After her India Open GP Gold and Singapore Open Super Series titles over the last two weeks, the hat-trick was achieved with a 21-19 13-21 21-11 victory over Japan’s Sayaka Sato in the Indonesia Open Super Series final on Sunday. After a smooth first game, when the top seeded Indian looked on course, Sato turned it around brilliantly with a mix of tricky clips and half-smashes that left Saina conserving her energies for the third game. Sato’s challenge evaporated in the closing stages, however, and the Indian again brought her power to bear, as she successfully defended her title.
The summit that Padukone scaled is now within sight of Saina as well. Not that she cares too much about rankings. “I want to be 100 per cent at every tournament,” she said. “I’m not concerned about rankings. If I win, my ranking will improve. My focus is on improving my game and fitness. If that happens, everything else follows.” As it happens, that strategy has brought her to a career-best No.3; the top slot isn’t far away.
There are no comparisons to evoke among India’s women badminton players, of course. Saina had already gone beyond that, with her first Super Series title last year. The world has few challengers to Chinese domination of the women’s singles. Like Padukone in his time, Saina is expected to lead the resistance.
“If you look at the results over the last few months, there aren’t many with her record,” says Gopichand. “She’s been very consistent, and getting better all the time. It’s simple – just use your brains while training, don’t complicate things too much. I don’t use computer software or anything to analyse. Just simple brains.”

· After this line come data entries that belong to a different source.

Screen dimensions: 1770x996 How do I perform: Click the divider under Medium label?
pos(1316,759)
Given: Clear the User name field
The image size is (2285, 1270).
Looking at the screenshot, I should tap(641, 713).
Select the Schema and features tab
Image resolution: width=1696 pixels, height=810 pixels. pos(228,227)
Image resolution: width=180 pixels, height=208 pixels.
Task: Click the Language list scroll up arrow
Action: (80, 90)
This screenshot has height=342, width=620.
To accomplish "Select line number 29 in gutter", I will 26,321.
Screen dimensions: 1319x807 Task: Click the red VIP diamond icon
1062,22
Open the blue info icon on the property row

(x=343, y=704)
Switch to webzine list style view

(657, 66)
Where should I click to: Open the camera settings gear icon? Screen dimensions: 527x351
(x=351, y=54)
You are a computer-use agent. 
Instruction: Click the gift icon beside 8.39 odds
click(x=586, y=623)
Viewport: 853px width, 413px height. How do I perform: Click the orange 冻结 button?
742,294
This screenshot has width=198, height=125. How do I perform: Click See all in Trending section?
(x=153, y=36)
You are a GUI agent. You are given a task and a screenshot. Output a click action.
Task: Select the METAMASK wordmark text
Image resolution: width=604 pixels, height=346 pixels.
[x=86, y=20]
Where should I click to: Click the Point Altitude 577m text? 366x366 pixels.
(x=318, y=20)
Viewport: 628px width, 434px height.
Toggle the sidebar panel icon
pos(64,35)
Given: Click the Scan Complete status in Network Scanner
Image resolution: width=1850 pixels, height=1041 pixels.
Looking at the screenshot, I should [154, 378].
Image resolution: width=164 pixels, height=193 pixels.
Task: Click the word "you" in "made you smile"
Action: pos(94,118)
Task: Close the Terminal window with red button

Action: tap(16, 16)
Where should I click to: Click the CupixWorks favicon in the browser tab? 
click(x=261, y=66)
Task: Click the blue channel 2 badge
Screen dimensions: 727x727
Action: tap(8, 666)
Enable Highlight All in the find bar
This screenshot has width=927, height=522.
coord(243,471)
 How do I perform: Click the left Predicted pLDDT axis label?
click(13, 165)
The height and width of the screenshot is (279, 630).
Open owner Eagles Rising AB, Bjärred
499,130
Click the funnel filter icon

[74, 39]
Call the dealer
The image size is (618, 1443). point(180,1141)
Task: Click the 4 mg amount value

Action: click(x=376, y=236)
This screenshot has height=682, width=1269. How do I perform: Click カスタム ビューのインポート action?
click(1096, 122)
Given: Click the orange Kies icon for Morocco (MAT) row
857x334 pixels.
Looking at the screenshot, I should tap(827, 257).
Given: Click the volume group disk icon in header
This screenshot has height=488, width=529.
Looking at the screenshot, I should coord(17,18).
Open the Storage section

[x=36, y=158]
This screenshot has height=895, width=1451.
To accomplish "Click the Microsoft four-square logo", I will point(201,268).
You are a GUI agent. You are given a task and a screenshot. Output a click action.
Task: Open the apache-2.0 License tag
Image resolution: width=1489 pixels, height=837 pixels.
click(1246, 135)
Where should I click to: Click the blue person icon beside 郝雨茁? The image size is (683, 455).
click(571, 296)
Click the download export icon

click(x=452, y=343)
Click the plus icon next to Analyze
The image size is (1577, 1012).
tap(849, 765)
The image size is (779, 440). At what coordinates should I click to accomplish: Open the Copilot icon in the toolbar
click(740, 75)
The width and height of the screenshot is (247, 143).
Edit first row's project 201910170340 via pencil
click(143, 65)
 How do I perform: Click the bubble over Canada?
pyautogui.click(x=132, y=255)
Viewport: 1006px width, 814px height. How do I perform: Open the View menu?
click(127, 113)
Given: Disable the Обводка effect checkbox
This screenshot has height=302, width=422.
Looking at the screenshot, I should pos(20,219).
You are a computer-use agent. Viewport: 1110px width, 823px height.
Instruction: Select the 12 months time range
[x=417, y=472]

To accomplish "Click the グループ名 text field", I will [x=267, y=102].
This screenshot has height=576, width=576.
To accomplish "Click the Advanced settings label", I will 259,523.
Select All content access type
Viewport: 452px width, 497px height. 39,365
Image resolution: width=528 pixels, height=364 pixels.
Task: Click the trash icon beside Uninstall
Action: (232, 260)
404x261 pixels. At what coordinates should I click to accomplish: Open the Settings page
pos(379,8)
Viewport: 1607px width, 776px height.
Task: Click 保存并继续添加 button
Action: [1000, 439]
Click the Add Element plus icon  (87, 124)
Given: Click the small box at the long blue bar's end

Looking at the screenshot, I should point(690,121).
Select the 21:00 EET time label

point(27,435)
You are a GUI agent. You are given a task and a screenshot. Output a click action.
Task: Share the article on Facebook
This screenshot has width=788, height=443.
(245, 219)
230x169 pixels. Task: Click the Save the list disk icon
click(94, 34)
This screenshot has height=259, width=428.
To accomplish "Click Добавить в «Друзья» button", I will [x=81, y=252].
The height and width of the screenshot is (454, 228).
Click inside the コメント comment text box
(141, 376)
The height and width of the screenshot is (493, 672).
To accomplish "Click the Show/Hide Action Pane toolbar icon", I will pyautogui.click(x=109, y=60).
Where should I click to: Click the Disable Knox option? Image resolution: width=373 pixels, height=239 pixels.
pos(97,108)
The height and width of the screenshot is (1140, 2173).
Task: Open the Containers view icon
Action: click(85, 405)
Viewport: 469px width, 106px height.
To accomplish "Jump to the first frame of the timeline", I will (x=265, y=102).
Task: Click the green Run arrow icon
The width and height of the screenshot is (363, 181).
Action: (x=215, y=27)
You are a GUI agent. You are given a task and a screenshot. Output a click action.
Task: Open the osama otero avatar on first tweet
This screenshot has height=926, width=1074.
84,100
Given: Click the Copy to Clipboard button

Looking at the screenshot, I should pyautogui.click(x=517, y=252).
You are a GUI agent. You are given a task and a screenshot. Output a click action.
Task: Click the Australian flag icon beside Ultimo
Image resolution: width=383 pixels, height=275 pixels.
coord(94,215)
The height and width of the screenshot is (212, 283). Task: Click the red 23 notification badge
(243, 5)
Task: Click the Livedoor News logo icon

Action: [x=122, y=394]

A hat-trick of major titles is rare among the non-Chinese. Among the men, Malaysia’s Lee Chong Wei has managed to string together big titles – when his feared opponent Lin Dan is not around. Chong Wei has always had to live with the shroud of Lin Dan in the background – a sort of modern-day Vikram carrying his own betal; with Saina, no such questions are asked because her Singapore Open Super Series title last week was achieved in the face of the stiffest opposition. It was the Singapore Open, more than any other, that reinforced her stature – it was just her second Super Series title, and her first win over a Chinese in a year. But even during the spell of losses to the Chinese, Saina never lost her faith. “I’m not scared of anybody,” she would say. “It’s about fitness. If I’m fit, I’ll win.”
When Padukone talks of Saina, there is acknowledgement of a particular ability that no words can describe, and which he finds in no other current Indian player. It’s what might be called the recognition of winnability – the ability to nail a match despite all the odds – of fatigue, court conditions, crowd behaviour, pressure, and one’s own expectations. To go beyond the satisfaction of having won two titles in two weeks, and plead fatigue in a third successive final, is a rare quality that the two share, across many generations.
There are of course more summits to conquer – the Asian Games, the World Championships, and the Olympics. Saina is only 20. There is plenty of time yet.